Merchant-side angle (often ignored): restaurants can collaborate by optimising prep time signals. If prep-time estimates are wrong, dispatching gets messy.
3) Capacity shaping with demand forecasting + incentives (before service fails)
What to do: Forecast demand by micro-zone and pre-empt supply gaps with targeted nudges.
After a rule change, rider supply tends to shift unevenly. Some neighbourhoods will feel fine; others will quietly degrade.
AI demand forecasting helps you:
- detect upcoming shortfalls (e.g., Friday dinner in dense estates),
- adjust pricing/incentives to pull supply,
- and recommend operational changes to merchants (e.g., staggered pickup readiness, menu throttling for peak periods).
If you run a delivery-dependent business (not a platform), you can still use the same logic:
- plan staffing for order surges,
- set realistic delivery promises,
- and use promotions at times you can actually fulfil.
A transition playbook for Singapore operators (platforms and merchants)
Answer first: Treat June 2026 as a controlled migration: measure, pilot, retrain models, and communicate new service promises.
Here’s a pragmatic sequence I’ve found works better than firefighting.
Phase 1 (now → May 2026): Model the impact, don’t guess
- Segment your fleet: walkers, cyclists, PMA users.
- Simulate speed-limit impact on trip times by zone.
- Identify “SLA risk zones” where lateness will rise first.
Deliverable: a one-page dashboard showing expected ETA uplift (minutes) by zone/time.
Phase 2 (May → June 2026): Pilot new dispatch and ETA policies
- A/B test updated batching limits.
- Deploy regulation-aware ETA models.
- Add fallbacks for verification delays (temporary rider reclassification, clearer mode tagging).
Deliverable: an operational runbook for the first 30 days after the rule starts.
Phase 3 (June → August 2026): Tight feedback loops
- Monitor: late rate, cancellations, rider utilisation, customer complaints.
- Retrain travel-time models weekly during the transition.
- Adjust incentives surgically (micro-zone, short windows).
Deliverable: stable service levels without blanket subsidies.
People also ask: “Can AI really help if the speed limit is lower?”
Answer first: AI can’t change the law, but it can reduce wasted time—bad batching, poor routing, inaccurate ETAs, and preventable supply-demand mismatches.
When speed drops, every inefficiency becomes visible.

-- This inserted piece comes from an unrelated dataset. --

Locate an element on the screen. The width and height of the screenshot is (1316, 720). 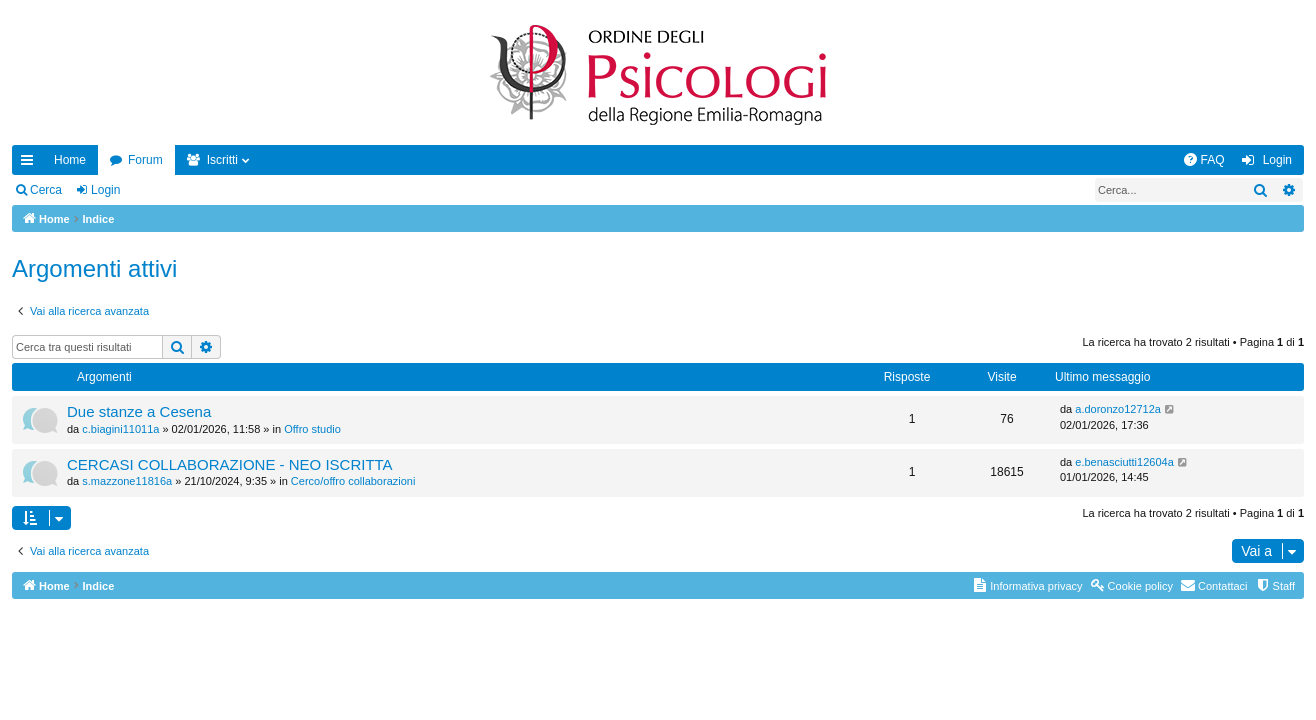
c.biagini11011a is located at coordinates (120, 429).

AI helps you reclaim minutes by:
- choosing better routes,
- reducing idle time,
- matching orders to the right rider,
- and setting accurate expectations.
That’s often the difference between “we’re late everywhere” and “we’re slightly slower, but reliable.”
Where this fits in “AI dalam Logistik dan Rantaian Bekalan”
Answer first: This PMA policy shift is a real Singapore example of why AI is essential in modern supply chains—because constraints change faster than manual processes.
In logistics, you’re always optimising under constraints: roadworks, weather, labour availability, cost controls, and now regulatory safety rules. AI is the tool that keeps those constraints from turning into customer churn.
If you’re building or running anything that depends on last-mile delivery—food, retail, pharmacy, documents—this is the moment to treat AI optimisation as core operations, not an “innovation project”.
What’s the next constraint your business can’t control—and what would it cost you if you waited until the week it hits?